Update. I got carried away and didn’t think it through. It’s unlikely that a murderer will risk using the victim’s phone and watch for purchases. Even though the merchant does not know the identity of the owner of the mobile device, a forensic investigation will no doubt be able to link the murder to the shopping and may allow the murderer to be identified by surveillance cameras.

4 thoughts on “On the Security of Apple Pay”

  1. All indications are that Apple Pay is using EMV Tokenization (http://www.emvco.com/specifications.aspx?id=263) – i.e. there’s no Apple-specific magic in the payment piece here. It’s incredible similar to what is under the covers of Google Wallet.

    In fact, you’ll notice that many of the merchants that were touted in the Apple Pay announcement are the same that were touted on the Google Wallet web site. Why is that? Because the terminals are the exact same. Standard Vivo or Verifone terminals, as shown in this demonstration: http://techcrunch.com/2014/09/09/heres-apple-pay-in-action/

    As for Apple Watch – the lack of Touch ID is not an impediment to the security of the system (see here – essentially the user auths with a PIN when they put on the watch, instead of using Touch ID for each transaction.

    1. Thank you for your very informative post. You’re right, Apple must be using standard EMV with Tokenization. I’ve spent some time looking at the specs, and I’ve written a follow up post where I try to explain how Apple Pay could work without departing from the specifications. I also discuss in another follow-up post the security implications of how Apple Pay works on Apple Watch according to the MacRumors post that you reference. If you have any further comments they would of course be very welcome.

  2. Francisco,

    I agree it’s incredible that a new payments system and protocol would be developed these days that did not use asymmetric cryptography to digitally sign the payment instruction composed in the cardholder’s device (smartphone or wearable or chip card) before sending that instruction to the merchant terminal. It’s pretty universal these days that a Secure Element will have a private key store and APIs for instructing the SE to sign a data object.

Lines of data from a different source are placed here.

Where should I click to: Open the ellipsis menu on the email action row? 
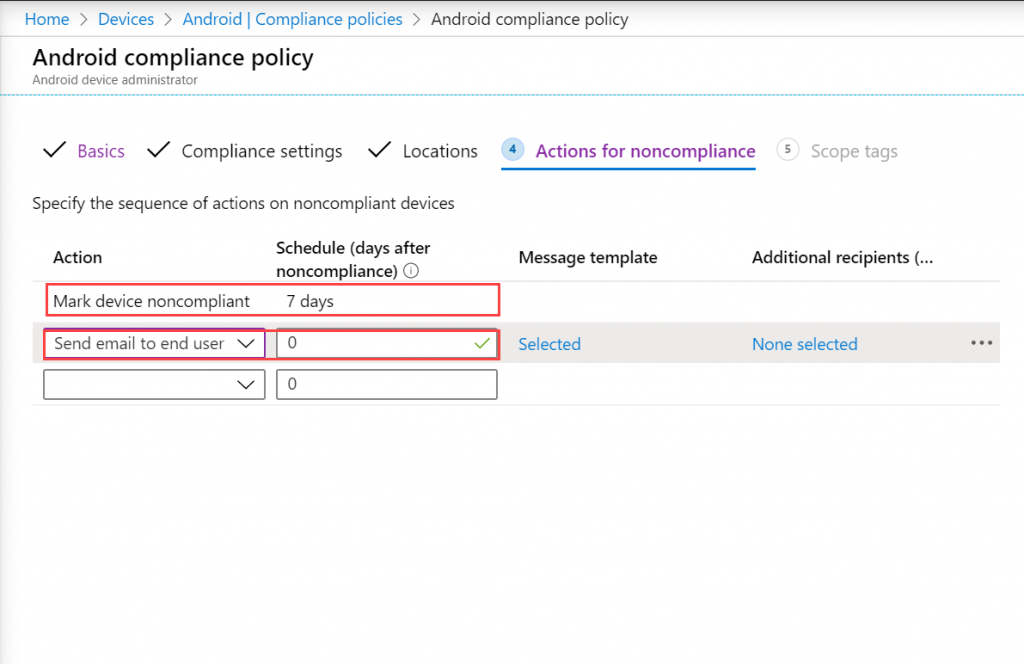click(x=981, y=343)
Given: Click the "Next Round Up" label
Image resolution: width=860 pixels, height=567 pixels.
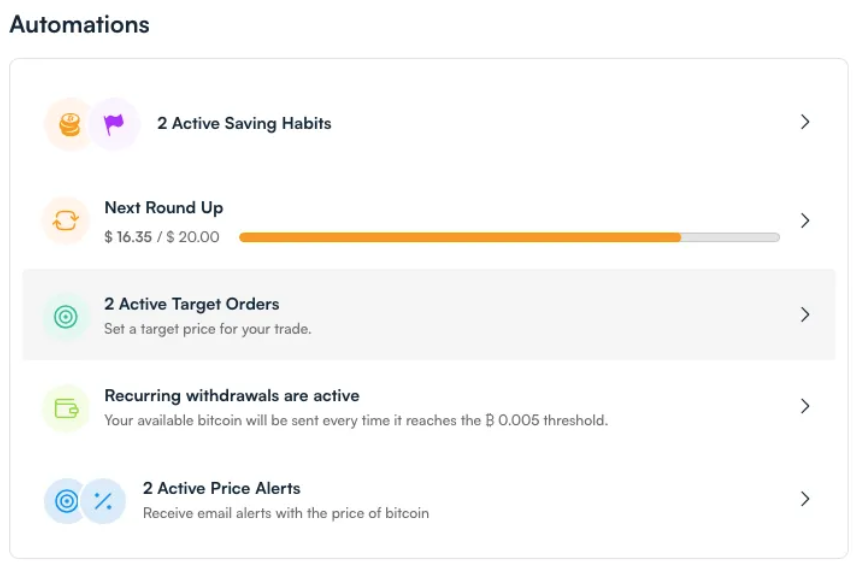Looking at the screenshot, I should point(164,208).
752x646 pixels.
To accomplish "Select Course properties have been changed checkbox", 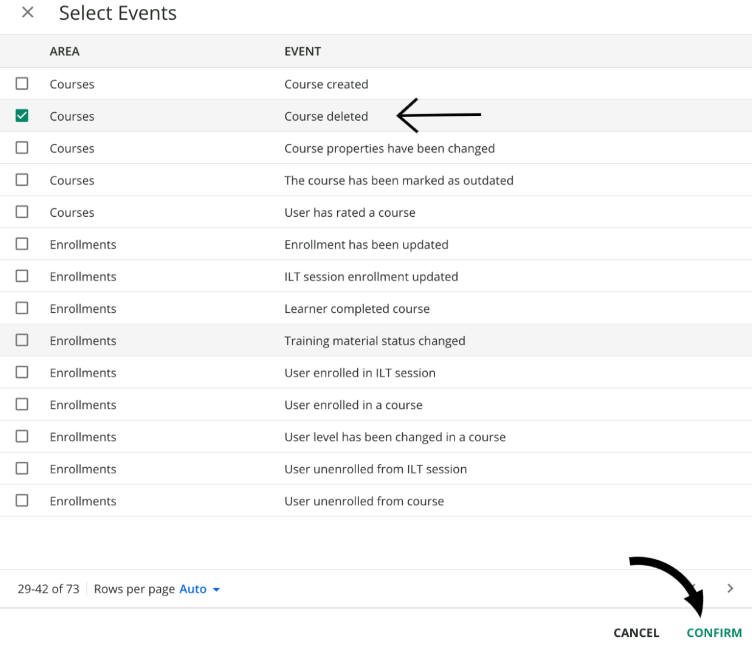I will (x=22, y=148).
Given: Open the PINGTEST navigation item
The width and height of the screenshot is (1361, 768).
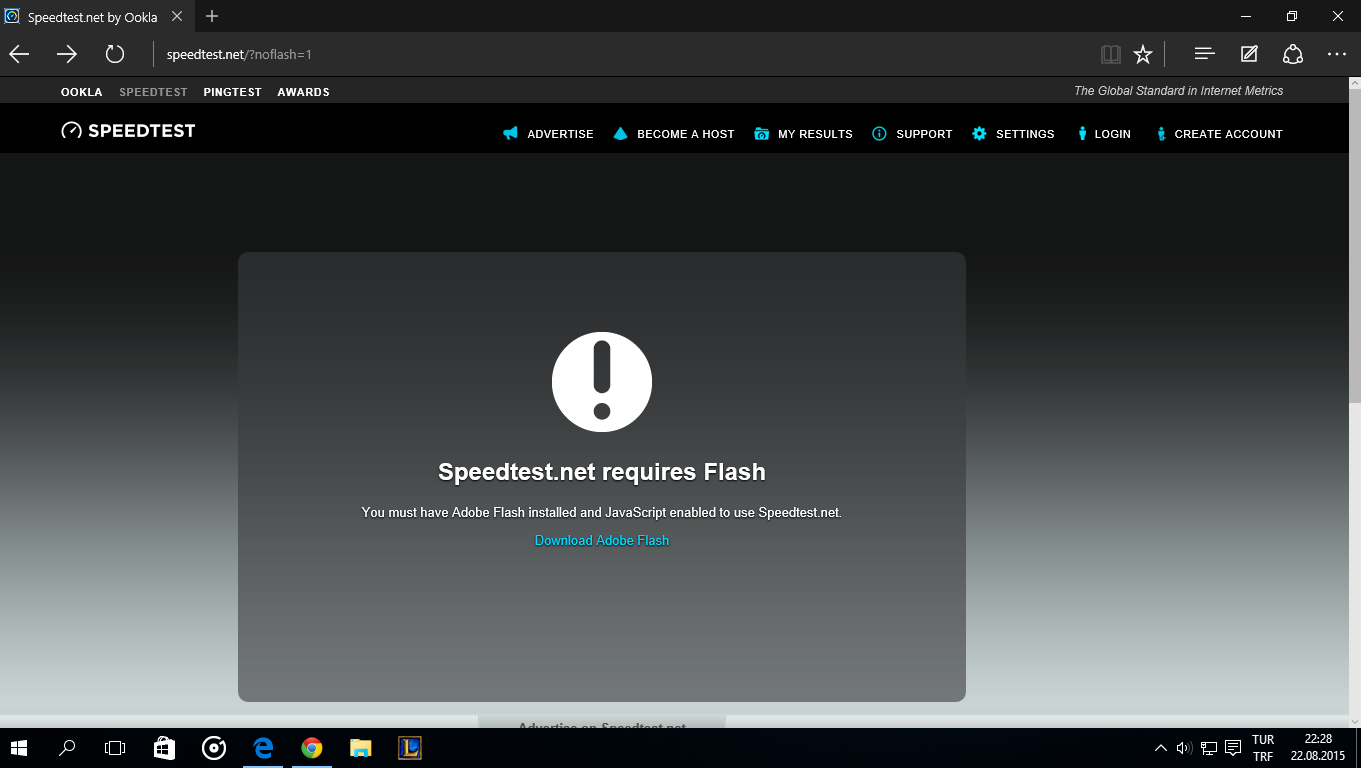Looking at the screenshot, I should pyautogui.click(x=232, y=92).
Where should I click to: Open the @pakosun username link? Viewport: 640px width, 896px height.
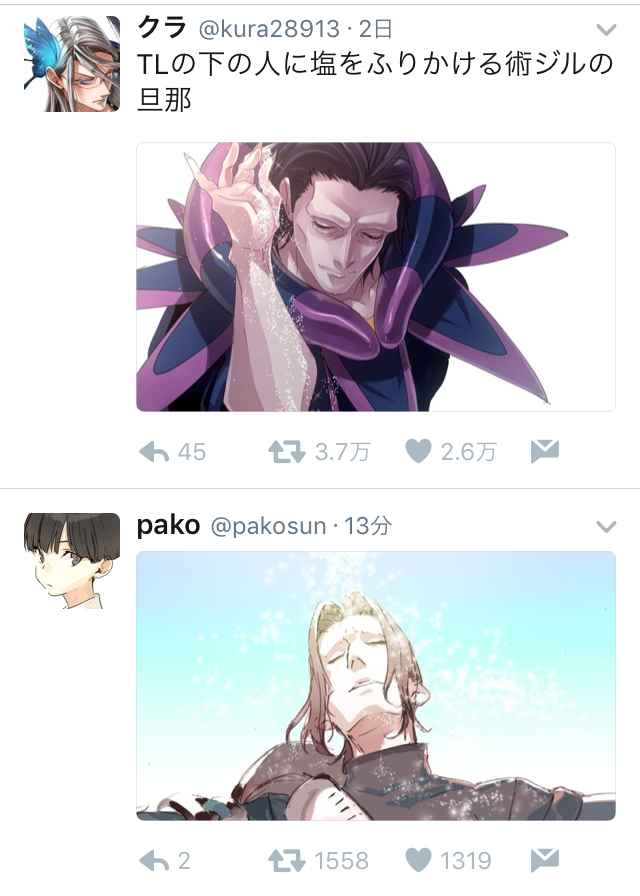269,526
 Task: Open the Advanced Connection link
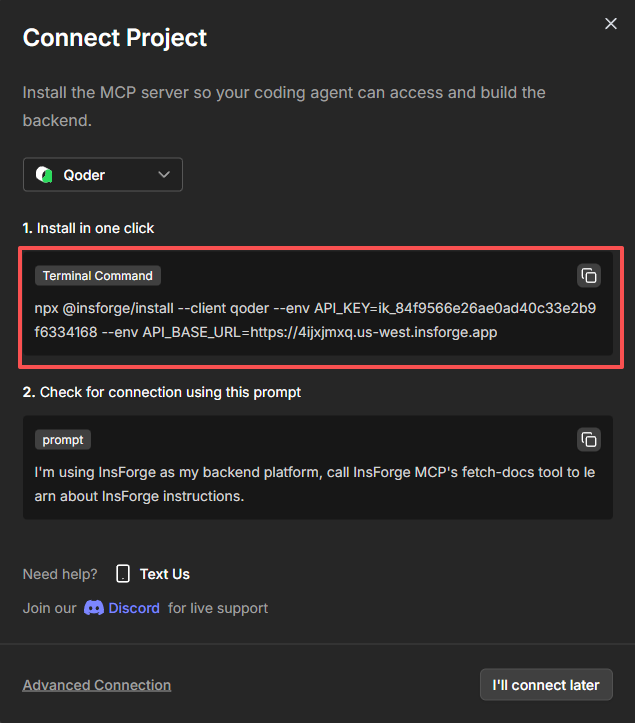coord(97,685)
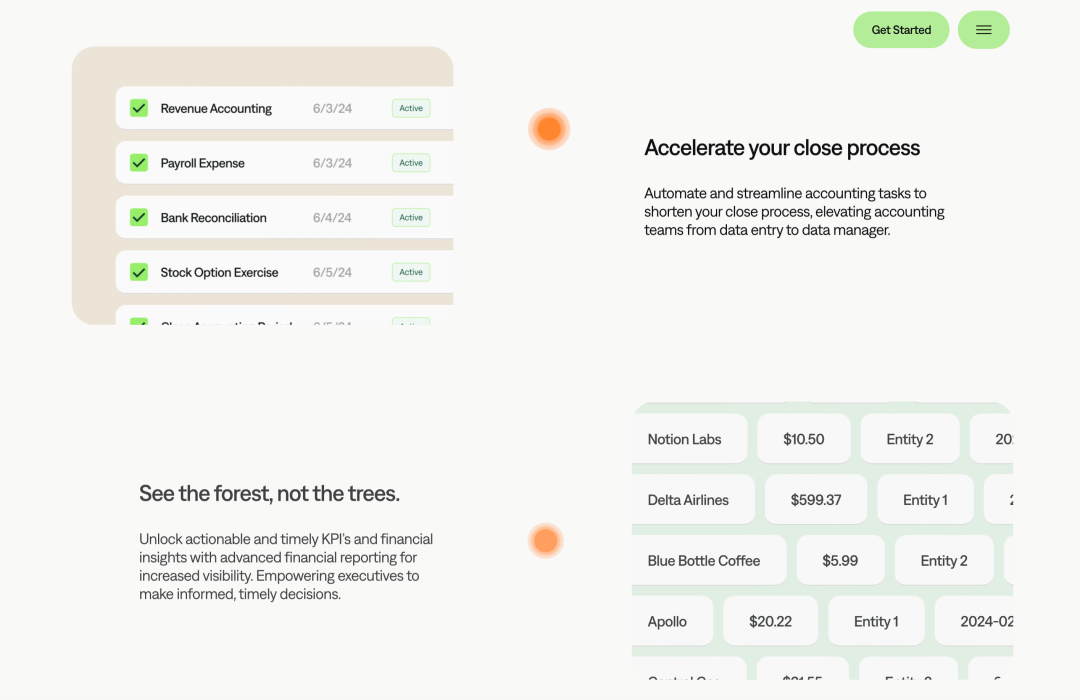Image resolution: width=1080 pixels, height=700 pixels.
Task: Click the orange dot beside Accelerate heading
Action: (549, 129)
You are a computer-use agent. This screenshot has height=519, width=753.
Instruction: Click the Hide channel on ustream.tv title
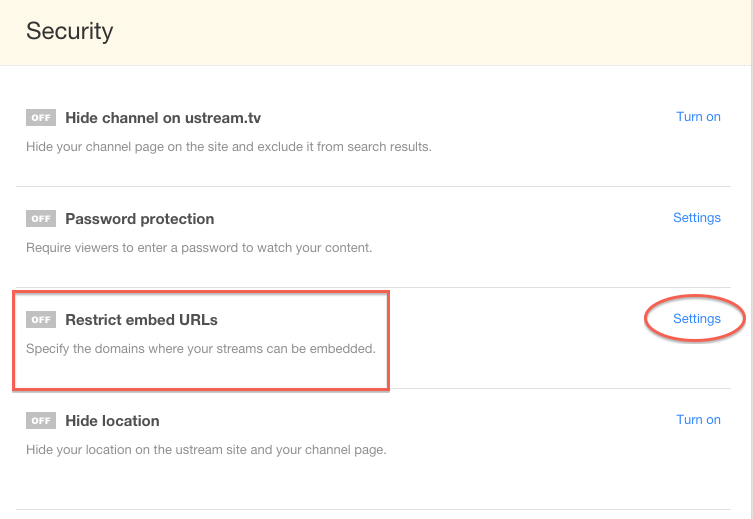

    But I don’t see that Apple has ruled this put. Your evidence that Apple Pay is not signing the payment message is that their press release (http://www.apple.com/pr/library/2014/09/09Apple-Announces-Apple-Pay.html) makes no mention of it. But that’s a non-technical piece. It does say: “a unique Device Account Number is assigned, encrypted and securely stored in the Secure Element on your iPhone or Apple Watch“. That might mean that the unique code is signed by the issuer (as in a digital certificate) and held in the SE as a digital certificate. Such a certificate could be used to support a signed payment instruction. At least that’s the way I would do it!

    I actually think the Apple Pay SE must digitally sign the data sent to the merchant. My understanding is is that the PayWave and similar NFC protocols digitally sign the data; therefore if Apple Pay works with unmodified standard NFC merchant terminals, the terminals will be expecting signed data to be received from the customer’s device. If they’re using a special symmetric key integrity check as you fear, then wouldn’t that necessitate new key management firmware in all the terminals?

    Steve Wilson, Lockstep Technologies.

    1. Thank you for your comment. I’ve looked in some detail at the EMV specifications and I think you are right: Apple Pay does produce an asymmetric signature that is verified by the terminal. It also produces a symmetric signature, that is verified by the issuing bank. If you are interested, there are more details in a follow-up post. Any further comments would of course be very welcome.